Olha, olha... Os leigos e as mulheres ganham terreno onde faltam os homens. Que pena!
"Para quem tem religião, tanto vale uma celebração como a outra" por Elsa Costa e Silva
"Há quem não goste. Chamam-lhe a missa das mulheres, mas ainda vai muita gente." Leonor, de 70 anos, distancia-se do grupo que não vê com bons olhos as celebrações da Palavra, ao domingo, na igreja da terra, animadas por mulheres. A terminologia é incorrecta: não são missas, mas sim orações em que a comunidade se junta, na ausência do padre, para celebrar o Dia do Senhor. "Tendo vagar, vou. Quem tem religião, tanto vai a uma como a outra", sentencia.
Por enquanto, Leonor apenas assistiu às celebrações dominicais em que a animação está a cargo de leigos quando o padre Delmino, pároco de Mairos (Chaves), esteve internado ou de férias. Em outros locais da diocese de Vila Real, a experiência também não é nova. Mas a ideia do bispo é dar-lhe um carácter sistemático, a começar por Chaves e Montalegre. É que o número de padres é cada vez menor e a idade média aumenta. Logo, em muitas aldeias não será possível a celebração da missa todos os domingos. A solução é chamar os leigos a animar as celebrações previamente preparadas pelos padres.
Acolhimento
Nem sempre a medida será bem aceite. É que "o povo sacralizou muito a imagem do padre e custa entender a celebração sem o sacerdote", explica Vítor Pereira, de 30 anos, a prestar serviço em cinco paróquias de Montalegre. Igual percepção sobre a dificuldade que o povo poderá sentir tem António Jorge Ferreira, de 34 anos. Com quatro paróquias a seu cargo, isso significa que tem 28 aldeias - comunidades pouco habitadas, onde não pontuam crianças e jovens, e sim idosos. Em Trás-os-Montes, quase todas as aldeias têm uma pequena igreja, mas aí as celebrações rareiam como o povo. A missa dominical tem lugar apenas nas paróquias e mais tarde poderão ter de ser substituídas por celebrações da Palavra. "As pessoas já foram informadas. Todas as mudanças provocam perplexidades, mas a maioria vai acolher bem", diz António Jorge Ferreira.
"Se acabarem os padres, vão ter que ser mulheres e homens a fazer tudo", reconhece Mavilde, de 59 anos, também paroquiana em Mairos. Por isso, aceita sem dificuldade as celebrações sem padre. "Há homens que, às vezes, não vão porque não gostam, mas a maioria vai na mesma. E é quase igual à missa: só não há a parte da Eucaristia", explica. Ou seja, não há consagração do pão e do vinho, exclusivamente reservada aos padres.
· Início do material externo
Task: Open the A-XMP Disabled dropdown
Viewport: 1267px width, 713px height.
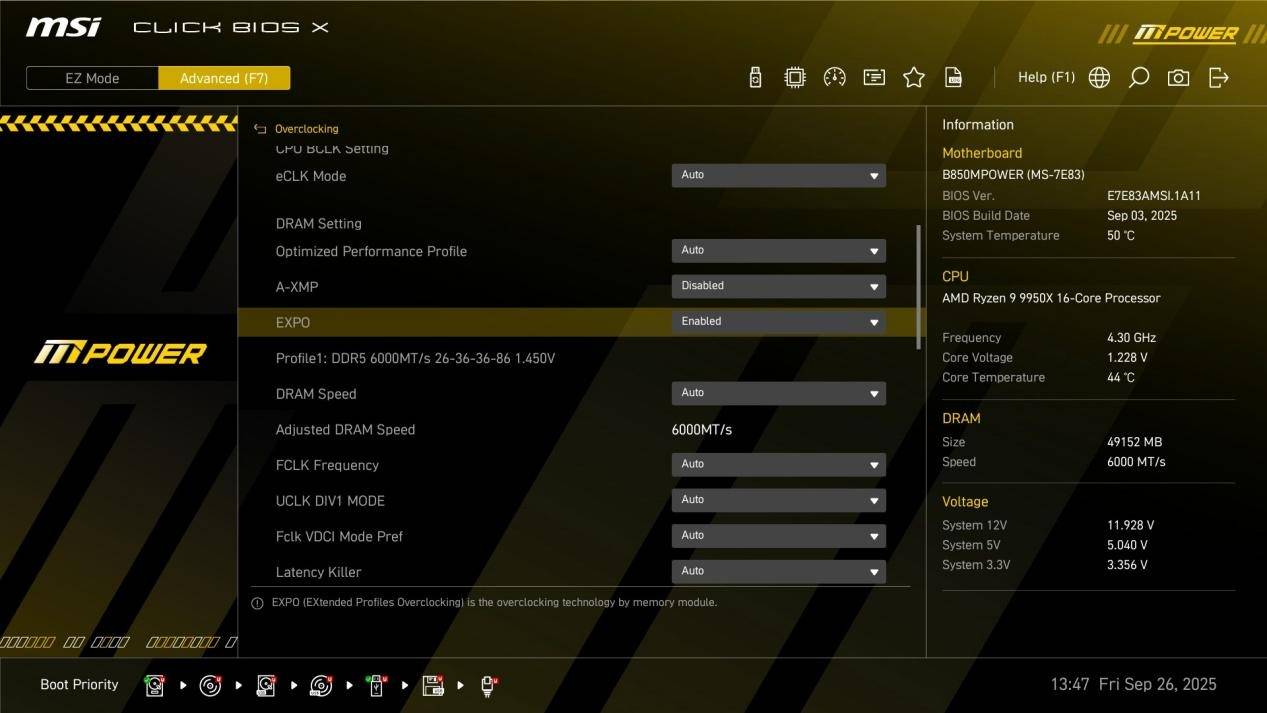Action: coord(778,286)
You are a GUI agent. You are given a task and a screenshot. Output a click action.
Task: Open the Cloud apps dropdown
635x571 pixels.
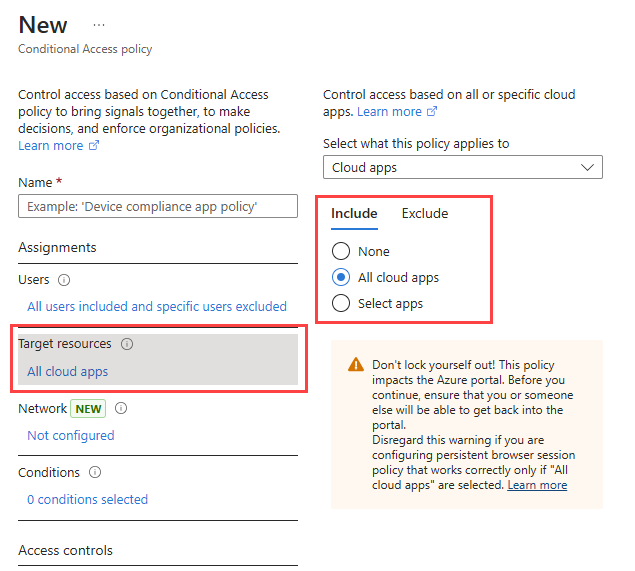[462, 167]
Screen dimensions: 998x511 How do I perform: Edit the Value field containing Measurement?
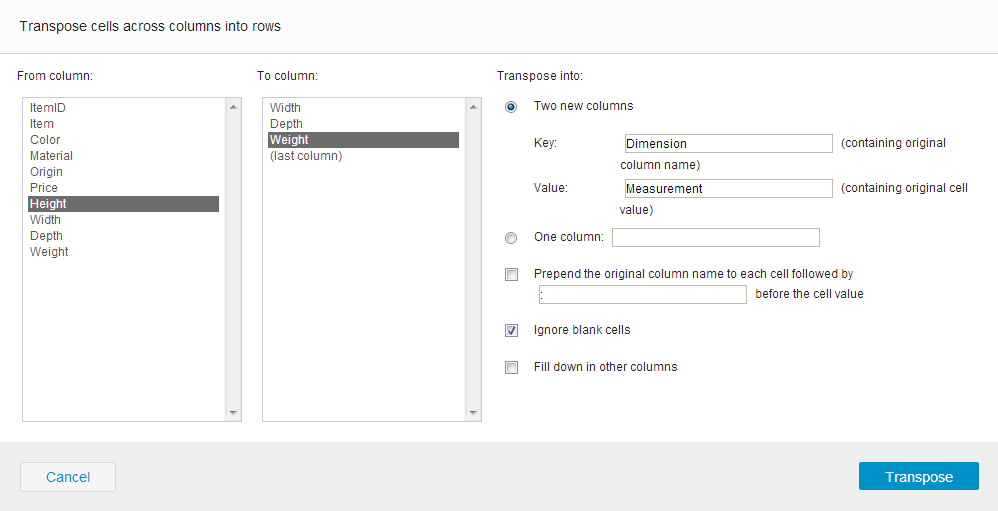[x=727, y=188]
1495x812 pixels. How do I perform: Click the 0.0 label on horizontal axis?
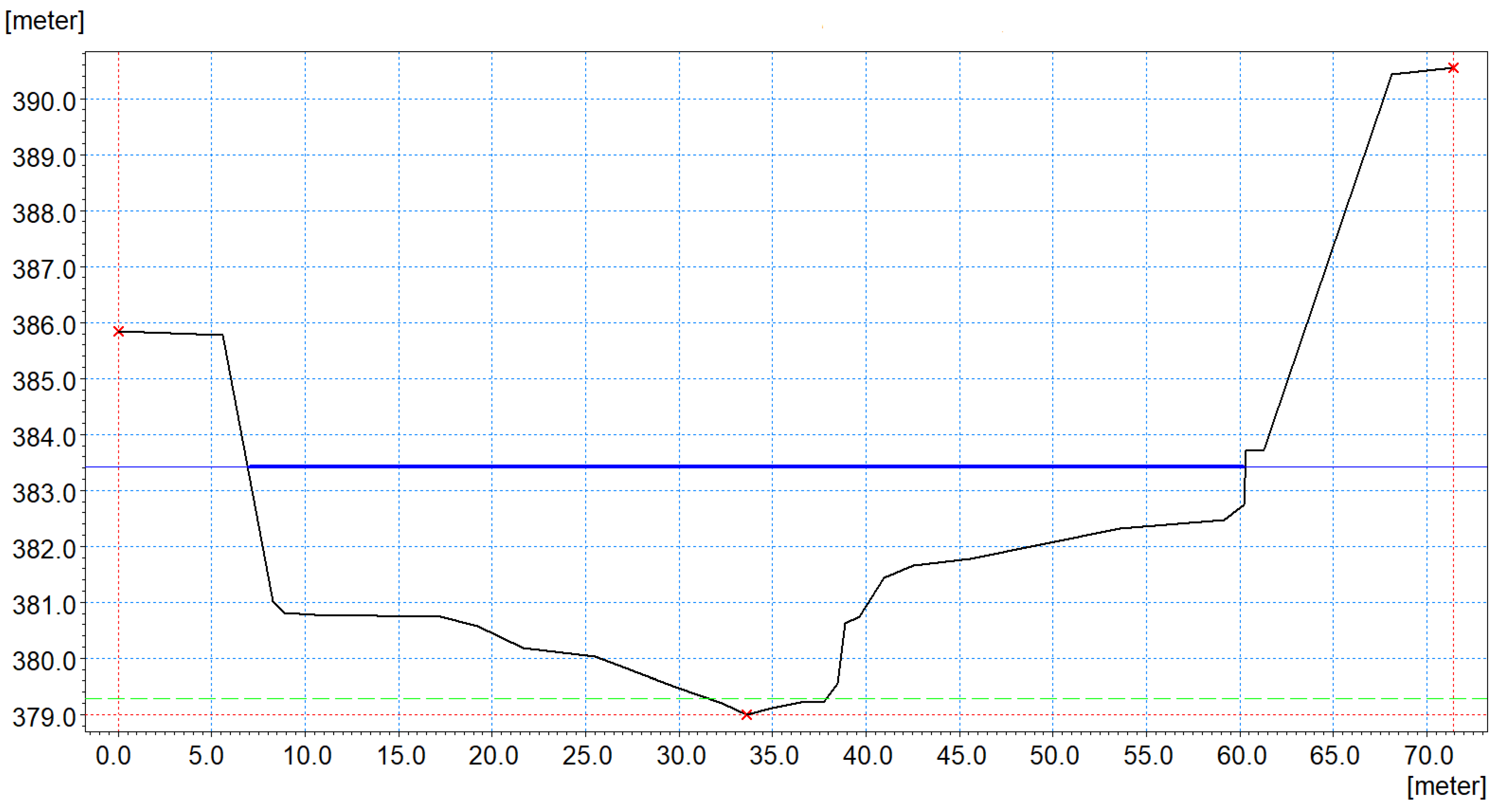coord(113,755)
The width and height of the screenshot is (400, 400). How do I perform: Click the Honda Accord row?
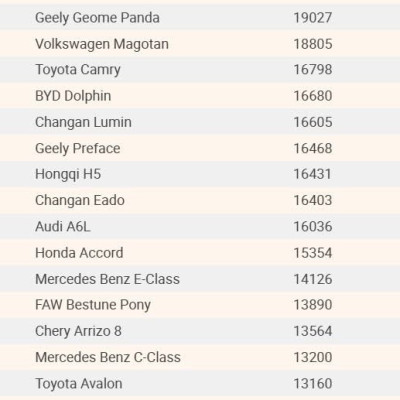pos(200,253)
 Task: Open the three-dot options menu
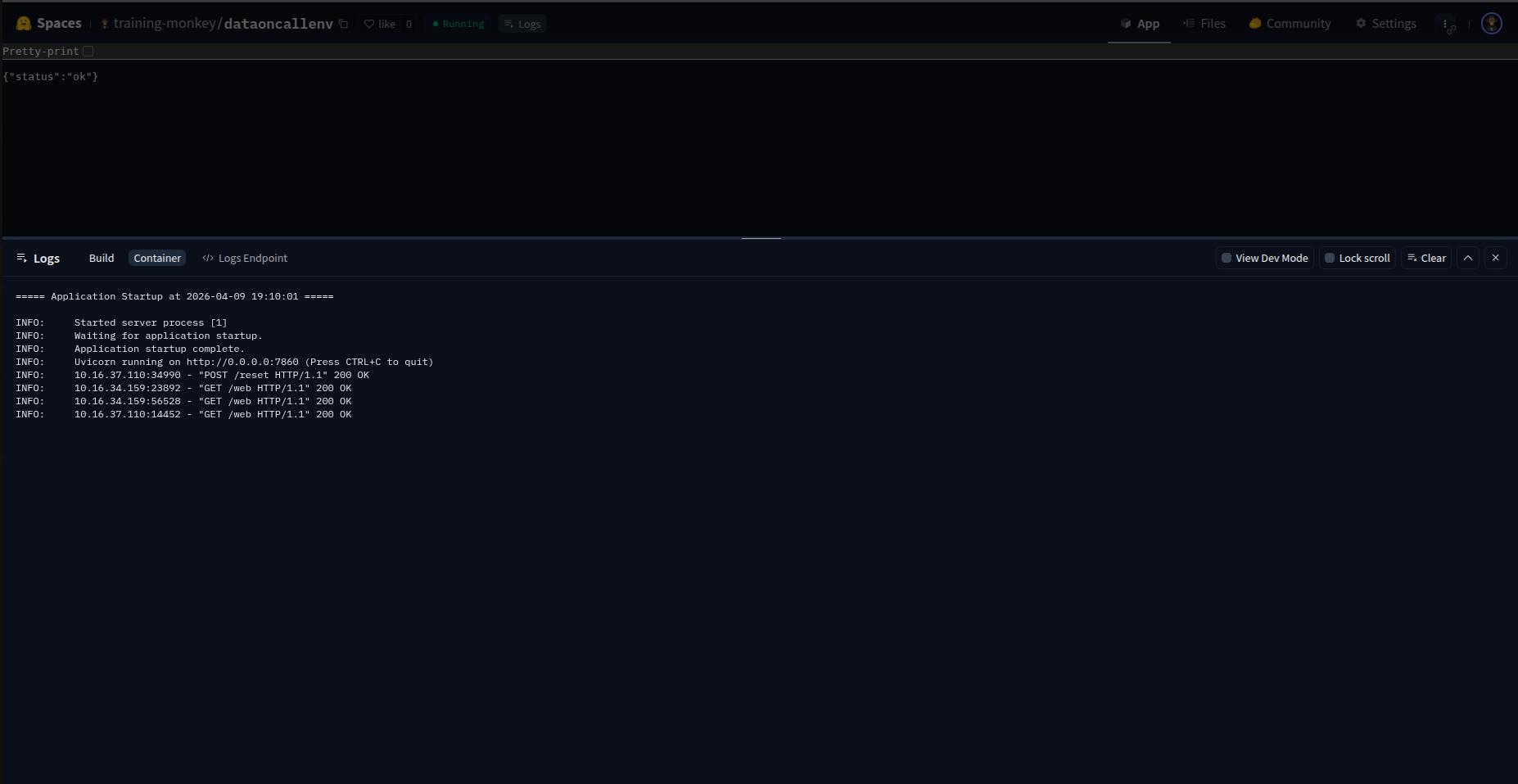(1445, 24)
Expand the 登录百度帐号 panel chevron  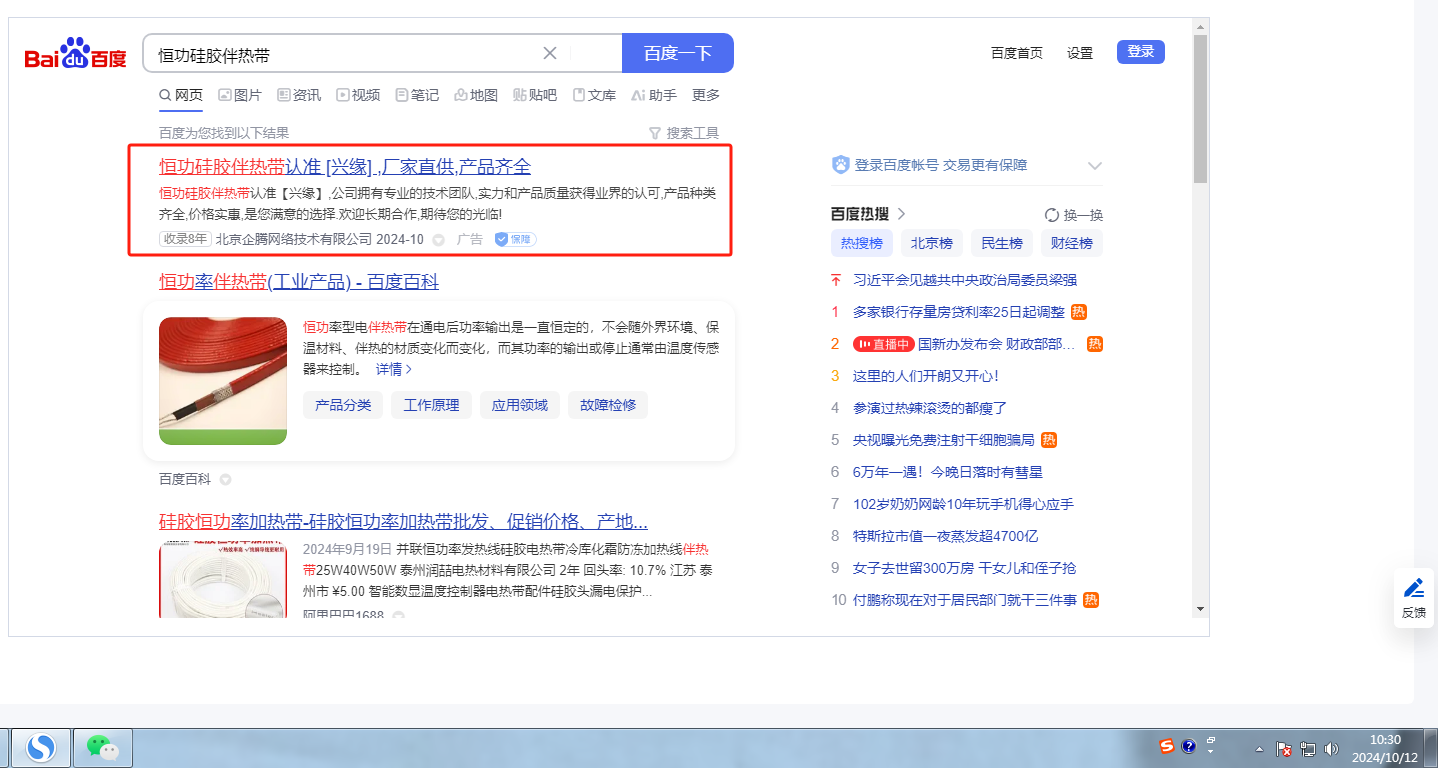point(1094,166)
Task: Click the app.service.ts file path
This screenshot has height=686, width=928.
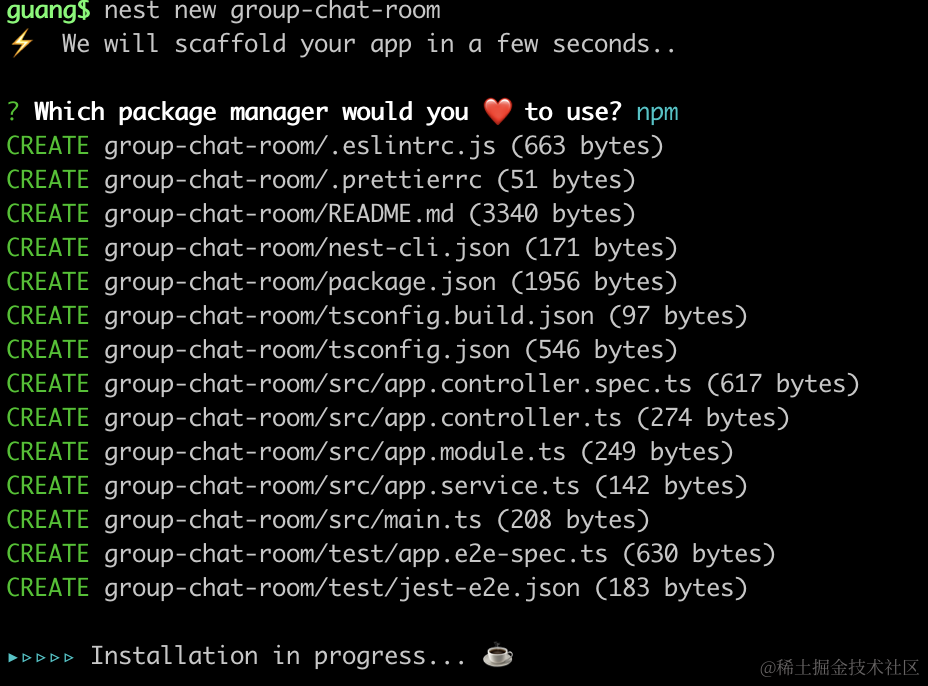Action: [x=342, y=486]
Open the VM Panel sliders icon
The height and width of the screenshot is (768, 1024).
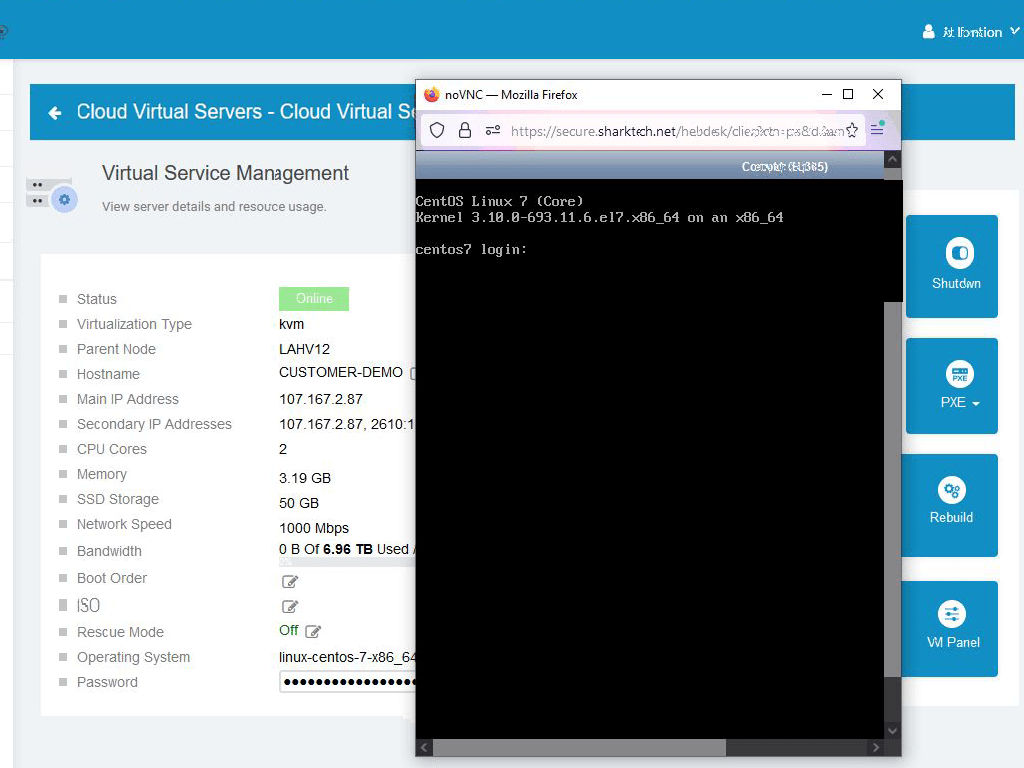[952, 614]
Sandra, que conversa ao portão com Mavilde, abana a cabeça em concordância e questiona: "Não há padres. Faltando este que temos, quem é que vem para cá?"
António Jorge Ferreira aconselha cautela: "E preciso tempo para preparar as pessoas. E certamente que haverá sucessos e fracassos". Domingos Santos, de 30 anos, também pároco em Montalegre, complementa: "É uma atitude a pensar no futuro. Os padres começam a ter uma certa idade e não há muitos para os substituir."
À procura de leigos
Por isso, os párocos de Montalegre e Chaves vão começar agora a seleccionar e a propor leigos para a preparação. Mas vai ser difícil seguir a recomendação do bispo da diocese para propor sobretudo homens. "São as mulheres que têm mais jeito para isso, são os que cantam, fazem catequese...", adianta Vítor Pereira.
Também Delmino Fontoura aponta que há dificuldades em "encontrar homens com boa dicção". E há ainda os problemas da literacia. Padre de quatro paróquias, tem nove aldeias a seu cargo. Numa delas, vai apenas propor um leigo para a preparação , porque só essa pessoa sabe ler. Noutra aldeia, onde moram 25 pessoas, só há duas jovens, de 16 e 17 anos, que dominam as artes da leitura. "Elas faltando, mais ninguém sabe ler."
Delmino Fontoura é responsável por perto de 1200 paroquianos. Ao domingo, conduz cerca de 25 quilómetros para rezar a missa no seu espaço pastoral. A economia da terra sobrevive à custa da batata e do leite. Tem, sobretudo, aldeias de idosos. "Cada pessoa que morre aqui, é uma casa que fecha", diz. Tem 70 anos, mas uma energia que lhe permite até gerir dois lares de idosos. Nasceu em Mairos, onde é pároco. Por enquanto, diz, ainda não haverá necessidade de ter leigos a animar celebrações. Mas "é bom prepará-los para o futuro".